Pantaleão faz 106 anos e lamenta a pandemia que o impediu de fazer um grande churrasco

Em época de pandemia surgem surpresas positivas que reascendem a esperança e também demonstram que é preciso viver a vida da forma mais intensa e verdadeira possível. De maneira simples ou não, mas que o bem seja sempre um aliado.

Assim pensa o ancião Pantaleão Barbosa que completou no dia de ontem(27), 106 anos. Na semana passada, a reportagem fez uma matéria com outro centenário, Heitor Antônio da Silva, que completou 104 anos. Naquele dia, foi citado que talvez ele fosse o alegretense mais velho, pois a reportagem, assim como ontem, buscou informações de alegretenses mais velhos e não obteve informações precisas. Porém, o mais importante é que os dois são saudáveis, lúcidos e estão gozando de uma vida feliz e com muita energia. A longevidade, de ambos, impressiona.

Mas, desta vez, o destaque vai ficar com o centenário Pantaleão Barbosa, que até o momento não identificamos registro de outro mais velho. Os seres humanos estão vivendo cada vez mais. Hoje é comum encontrar pessoas com mais de 100 anos e o grupo de pessoas com mais de 105 anos, também, está aumentando. E o principal, são registros de pessoas centenárias com qualidade de vida, que ainda compartilham sua riqueza(sabedoria), de forma muito natural com suas famílias.

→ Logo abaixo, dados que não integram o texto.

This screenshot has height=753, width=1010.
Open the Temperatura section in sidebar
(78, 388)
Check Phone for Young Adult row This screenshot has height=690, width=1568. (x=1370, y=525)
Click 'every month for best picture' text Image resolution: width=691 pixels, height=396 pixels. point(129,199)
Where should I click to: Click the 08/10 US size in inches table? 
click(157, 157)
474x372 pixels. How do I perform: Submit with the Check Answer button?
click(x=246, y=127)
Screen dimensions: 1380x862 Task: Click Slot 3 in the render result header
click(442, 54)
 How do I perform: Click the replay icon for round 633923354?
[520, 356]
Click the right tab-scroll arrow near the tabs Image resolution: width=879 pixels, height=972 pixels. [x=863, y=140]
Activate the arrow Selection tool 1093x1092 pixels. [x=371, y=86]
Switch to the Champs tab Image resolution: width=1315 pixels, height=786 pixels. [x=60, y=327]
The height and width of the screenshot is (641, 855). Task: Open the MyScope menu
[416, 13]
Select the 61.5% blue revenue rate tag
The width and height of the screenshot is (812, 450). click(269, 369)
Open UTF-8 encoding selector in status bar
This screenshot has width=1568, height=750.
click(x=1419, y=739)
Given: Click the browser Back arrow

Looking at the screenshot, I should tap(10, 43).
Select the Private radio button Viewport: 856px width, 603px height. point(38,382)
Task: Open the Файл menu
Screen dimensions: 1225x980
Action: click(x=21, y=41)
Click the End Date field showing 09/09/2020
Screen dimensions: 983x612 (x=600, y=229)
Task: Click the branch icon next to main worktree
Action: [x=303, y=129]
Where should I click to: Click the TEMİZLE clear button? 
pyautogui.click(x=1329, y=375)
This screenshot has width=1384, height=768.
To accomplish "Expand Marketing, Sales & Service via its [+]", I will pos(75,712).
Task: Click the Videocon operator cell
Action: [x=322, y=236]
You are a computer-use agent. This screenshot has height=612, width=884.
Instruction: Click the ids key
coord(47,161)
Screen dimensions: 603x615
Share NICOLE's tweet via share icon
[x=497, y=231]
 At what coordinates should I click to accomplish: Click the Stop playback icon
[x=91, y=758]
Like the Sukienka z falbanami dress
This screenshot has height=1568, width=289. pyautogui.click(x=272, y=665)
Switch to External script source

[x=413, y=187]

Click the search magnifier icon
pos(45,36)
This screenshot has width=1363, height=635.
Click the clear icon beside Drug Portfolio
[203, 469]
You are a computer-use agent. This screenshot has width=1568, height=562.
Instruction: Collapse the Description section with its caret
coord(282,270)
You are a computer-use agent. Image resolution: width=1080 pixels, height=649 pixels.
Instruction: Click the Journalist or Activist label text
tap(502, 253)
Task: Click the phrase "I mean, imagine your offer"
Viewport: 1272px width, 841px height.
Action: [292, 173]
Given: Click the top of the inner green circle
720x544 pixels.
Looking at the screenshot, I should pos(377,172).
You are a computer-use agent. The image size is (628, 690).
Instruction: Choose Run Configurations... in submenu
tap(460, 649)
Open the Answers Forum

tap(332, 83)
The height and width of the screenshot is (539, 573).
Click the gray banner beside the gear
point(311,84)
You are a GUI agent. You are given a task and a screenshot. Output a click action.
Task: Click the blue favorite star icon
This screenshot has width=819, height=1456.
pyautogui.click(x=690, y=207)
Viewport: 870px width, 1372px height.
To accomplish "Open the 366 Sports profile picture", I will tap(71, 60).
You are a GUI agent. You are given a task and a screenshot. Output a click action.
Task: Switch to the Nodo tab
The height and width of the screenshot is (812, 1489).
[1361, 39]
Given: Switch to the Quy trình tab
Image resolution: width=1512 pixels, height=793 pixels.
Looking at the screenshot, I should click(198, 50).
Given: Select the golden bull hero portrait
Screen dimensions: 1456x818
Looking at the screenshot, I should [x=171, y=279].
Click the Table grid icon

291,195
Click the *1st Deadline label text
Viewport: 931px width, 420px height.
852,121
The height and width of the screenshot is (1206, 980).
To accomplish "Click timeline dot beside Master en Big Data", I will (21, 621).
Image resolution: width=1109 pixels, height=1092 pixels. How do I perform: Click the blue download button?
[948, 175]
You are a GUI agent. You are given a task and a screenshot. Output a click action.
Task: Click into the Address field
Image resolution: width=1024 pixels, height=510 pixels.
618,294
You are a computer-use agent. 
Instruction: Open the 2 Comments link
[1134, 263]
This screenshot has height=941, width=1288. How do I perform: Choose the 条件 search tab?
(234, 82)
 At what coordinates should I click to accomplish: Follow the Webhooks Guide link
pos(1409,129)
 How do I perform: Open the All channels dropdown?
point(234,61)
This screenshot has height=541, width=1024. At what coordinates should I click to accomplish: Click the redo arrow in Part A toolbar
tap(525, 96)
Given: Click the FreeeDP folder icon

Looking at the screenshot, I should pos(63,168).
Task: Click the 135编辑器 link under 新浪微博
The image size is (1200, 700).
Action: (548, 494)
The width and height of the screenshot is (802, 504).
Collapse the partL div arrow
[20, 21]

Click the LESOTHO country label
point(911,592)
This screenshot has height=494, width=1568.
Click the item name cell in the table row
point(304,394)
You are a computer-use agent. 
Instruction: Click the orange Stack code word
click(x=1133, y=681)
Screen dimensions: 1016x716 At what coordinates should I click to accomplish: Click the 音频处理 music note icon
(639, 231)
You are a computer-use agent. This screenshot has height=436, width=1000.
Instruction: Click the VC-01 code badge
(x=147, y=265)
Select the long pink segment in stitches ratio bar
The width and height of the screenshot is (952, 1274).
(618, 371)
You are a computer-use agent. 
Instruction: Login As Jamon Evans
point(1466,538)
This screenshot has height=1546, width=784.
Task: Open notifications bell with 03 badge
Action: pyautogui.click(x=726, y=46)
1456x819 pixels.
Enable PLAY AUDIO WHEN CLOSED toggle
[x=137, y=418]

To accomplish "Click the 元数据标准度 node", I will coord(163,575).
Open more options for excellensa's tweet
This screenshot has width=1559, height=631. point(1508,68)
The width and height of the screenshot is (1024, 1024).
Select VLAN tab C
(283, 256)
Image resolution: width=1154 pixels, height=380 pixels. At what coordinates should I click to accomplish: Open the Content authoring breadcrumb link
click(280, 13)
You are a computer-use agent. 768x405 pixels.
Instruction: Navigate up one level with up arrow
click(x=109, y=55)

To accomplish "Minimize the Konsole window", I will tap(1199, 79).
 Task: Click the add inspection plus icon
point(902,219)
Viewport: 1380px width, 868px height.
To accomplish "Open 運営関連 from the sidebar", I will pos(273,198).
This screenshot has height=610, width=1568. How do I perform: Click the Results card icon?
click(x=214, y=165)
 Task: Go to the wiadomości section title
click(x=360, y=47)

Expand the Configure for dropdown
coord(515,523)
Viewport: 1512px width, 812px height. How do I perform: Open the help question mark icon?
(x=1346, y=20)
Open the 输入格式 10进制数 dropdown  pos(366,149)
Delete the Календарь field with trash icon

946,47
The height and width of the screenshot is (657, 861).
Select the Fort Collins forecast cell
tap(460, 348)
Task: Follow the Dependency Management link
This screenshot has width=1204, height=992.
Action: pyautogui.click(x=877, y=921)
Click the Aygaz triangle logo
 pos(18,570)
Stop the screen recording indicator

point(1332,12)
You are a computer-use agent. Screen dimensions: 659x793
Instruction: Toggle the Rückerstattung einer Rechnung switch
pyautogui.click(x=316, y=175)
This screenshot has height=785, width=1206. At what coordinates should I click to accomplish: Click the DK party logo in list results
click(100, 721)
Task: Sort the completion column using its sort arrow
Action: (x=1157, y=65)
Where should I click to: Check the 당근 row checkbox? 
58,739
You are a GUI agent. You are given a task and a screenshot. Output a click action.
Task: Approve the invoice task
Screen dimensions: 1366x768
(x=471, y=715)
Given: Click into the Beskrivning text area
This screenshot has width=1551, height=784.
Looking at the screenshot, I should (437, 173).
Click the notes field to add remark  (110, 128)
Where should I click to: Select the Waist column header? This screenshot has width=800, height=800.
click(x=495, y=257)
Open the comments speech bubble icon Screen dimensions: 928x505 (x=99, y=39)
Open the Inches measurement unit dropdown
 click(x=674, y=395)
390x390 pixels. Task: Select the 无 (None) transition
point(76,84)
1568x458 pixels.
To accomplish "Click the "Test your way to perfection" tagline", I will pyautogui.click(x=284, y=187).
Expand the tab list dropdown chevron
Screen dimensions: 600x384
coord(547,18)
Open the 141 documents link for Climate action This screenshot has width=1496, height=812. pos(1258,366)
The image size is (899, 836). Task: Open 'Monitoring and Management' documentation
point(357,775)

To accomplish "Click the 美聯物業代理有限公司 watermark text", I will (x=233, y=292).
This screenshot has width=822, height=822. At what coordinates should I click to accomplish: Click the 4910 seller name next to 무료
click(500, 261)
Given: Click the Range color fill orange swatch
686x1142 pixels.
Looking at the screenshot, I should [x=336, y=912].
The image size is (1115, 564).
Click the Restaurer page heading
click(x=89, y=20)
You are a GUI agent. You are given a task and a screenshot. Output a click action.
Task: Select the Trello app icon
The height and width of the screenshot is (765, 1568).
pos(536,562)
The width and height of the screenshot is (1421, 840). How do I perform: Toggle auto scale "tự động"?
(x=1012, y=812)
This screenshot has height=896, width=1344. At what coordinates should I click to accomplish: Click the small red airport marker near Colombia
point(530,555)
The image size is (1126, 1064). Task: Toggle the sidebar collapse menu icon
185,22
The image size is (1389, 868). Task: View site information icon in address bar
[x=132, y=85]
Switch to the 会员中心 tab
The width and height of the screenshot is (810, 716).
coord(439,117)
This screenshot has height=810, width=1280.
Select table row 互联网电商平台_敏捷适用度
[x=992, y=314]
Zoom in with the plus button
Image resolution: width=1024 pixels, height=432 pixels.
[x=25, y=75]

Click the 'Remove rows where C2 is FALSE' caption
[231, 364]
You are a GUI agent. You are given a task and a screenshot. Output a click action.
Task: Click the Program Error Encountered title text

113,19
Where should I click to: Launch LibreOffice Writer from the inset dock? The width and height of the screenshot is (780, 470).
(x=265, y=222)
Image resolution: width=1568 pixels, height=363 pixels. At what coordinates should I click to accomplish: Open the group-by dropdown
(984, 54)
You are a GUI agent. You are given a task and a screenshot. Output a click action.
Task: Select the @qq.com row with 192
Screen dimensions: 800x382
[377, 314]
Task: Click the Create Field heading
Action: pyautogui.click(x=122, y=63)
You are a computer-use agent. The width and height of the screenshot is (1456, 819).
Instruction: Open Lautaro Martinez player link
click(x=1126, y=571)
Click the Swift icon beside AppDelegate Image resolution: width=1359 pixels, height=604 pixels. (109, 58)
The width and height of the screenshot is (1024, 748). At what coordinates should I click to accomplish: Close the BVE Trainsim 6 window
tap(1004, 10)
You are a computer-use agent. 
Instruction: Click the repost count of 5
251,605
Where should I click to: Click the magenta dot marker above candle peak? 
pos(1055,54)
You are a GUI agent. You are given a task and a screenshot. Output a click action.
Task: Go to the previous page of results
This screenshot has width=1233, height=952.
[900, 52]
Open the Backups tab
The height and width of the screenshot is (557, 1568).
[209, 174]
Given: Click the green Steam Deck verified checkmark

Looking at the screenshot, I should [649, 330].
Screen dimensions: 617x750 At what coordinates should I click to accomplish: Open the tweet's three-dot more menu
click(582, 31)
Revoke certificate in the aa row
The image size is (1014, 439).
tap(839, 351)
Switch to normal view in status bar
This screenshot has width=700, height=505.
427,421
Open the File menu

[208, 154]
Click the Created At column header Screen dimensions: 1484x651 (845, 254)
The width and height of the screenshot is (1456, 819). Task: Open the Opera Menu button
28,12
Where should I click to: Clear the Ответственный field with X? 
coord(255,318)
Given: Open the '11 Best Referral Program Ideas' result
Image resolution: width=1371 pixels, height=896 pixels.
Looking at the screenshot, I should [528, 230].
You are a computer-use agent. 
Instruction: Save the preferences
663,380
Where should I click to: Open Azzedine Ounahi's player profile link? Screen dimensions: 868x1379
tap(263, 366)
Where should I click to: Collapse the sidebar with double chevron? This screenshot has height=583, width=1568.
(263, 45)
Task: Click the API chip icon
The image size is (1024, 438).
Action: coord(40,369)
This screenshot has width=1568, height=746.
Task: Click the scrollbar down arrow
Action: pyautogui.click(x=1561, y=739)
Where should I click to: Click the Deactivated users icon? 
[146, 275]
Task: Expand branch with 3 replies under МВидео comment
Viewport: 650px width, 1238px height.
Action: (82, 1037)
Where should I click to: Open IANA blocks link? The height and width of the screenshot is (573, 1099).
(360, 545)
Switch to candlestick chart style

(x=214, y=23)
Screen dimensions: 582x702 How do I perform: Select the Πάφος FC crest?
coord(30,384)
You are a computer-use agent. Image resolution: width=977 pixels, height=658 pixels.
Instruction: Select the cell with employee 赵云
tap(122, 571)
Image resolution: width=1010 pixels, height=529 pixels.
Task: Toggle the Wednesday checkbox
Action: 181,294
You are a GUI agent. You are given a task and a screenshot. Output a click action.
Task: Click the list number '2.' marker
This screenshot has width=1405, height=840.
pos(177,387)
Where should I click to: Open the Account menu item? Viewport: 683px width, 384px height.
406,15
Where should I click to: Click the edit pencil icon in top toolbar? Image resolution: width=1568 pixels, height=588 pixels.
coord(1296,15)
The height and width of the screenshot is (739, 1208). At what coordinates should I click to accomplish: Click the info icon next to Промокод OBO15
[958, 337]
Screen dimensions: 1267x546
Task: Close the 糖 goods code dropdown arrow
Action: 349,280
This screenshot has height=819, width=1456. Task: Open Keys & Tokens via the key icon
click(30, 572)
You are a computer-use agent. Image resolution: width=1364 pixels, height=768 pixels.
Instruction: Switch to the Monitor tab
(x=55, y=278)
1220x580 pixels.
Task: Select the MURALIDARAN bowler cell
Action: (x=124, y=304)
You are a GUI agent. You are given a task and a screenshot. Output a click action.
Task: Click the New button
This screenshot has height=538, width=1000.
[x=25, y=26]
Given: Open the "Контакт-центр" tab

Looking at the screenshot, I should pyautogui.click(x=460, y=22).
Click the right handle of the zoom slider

Uma das netas de Pantaleão, Ana Lúcia Severo, disse que ele tem uma saúde de dar inveja em muitas pessoas, além da memória que é um grande referencial, pois ele está sempre atento a tudo e a todos. Nunca esquece de nada, tanto do passado quanto do presente, o que é uma dádiva, destacam.

Há 20 anos, Pantaleão é viúvo e passou por mais duas perdas que o deixaram muito abalado, de duas filhas e um filho. Mesmo assim, ele é o esteio da família e quando necessário é quem tem as palavras certas para consolar e dar bons conselhos, daqueles que são verdadeiras lições de vida.

A felicidade dele é ver a família reunida. Atualmente tem 22 netos, 32 bisnetos e nove tataranetos, por esse motivo acompanha todos os fatos relacionados à pandemia para que logo logo possa reunir a família para um churrasco, uma das paixões, além do truco e dominó. “O mais difícil é ganhar dele em qualquer jogo, é muito esperto” – disse sorrindo Ana Lúcia.

Para o centenário, um dos segredos da vida é o amor ao próximo e manter a mente jovem. Ele faz caminhadas diárias, nem que seja dentro do pátio, pois sempre salienta que não é “velho”. O aniversário esse ano, não teve o mesmo sabor, a mesma alegria e a mesma intensidade pois ele não pode realizar um grande churrasco, como era seu desejo, mas destaca que quando era criança tudo sempre muito simples.  Porém, as dificuldades e até mesmo a gripe espanhola que assolou o mundo no ano de 1916, foram superadas com mais compaixão entre as pessoas.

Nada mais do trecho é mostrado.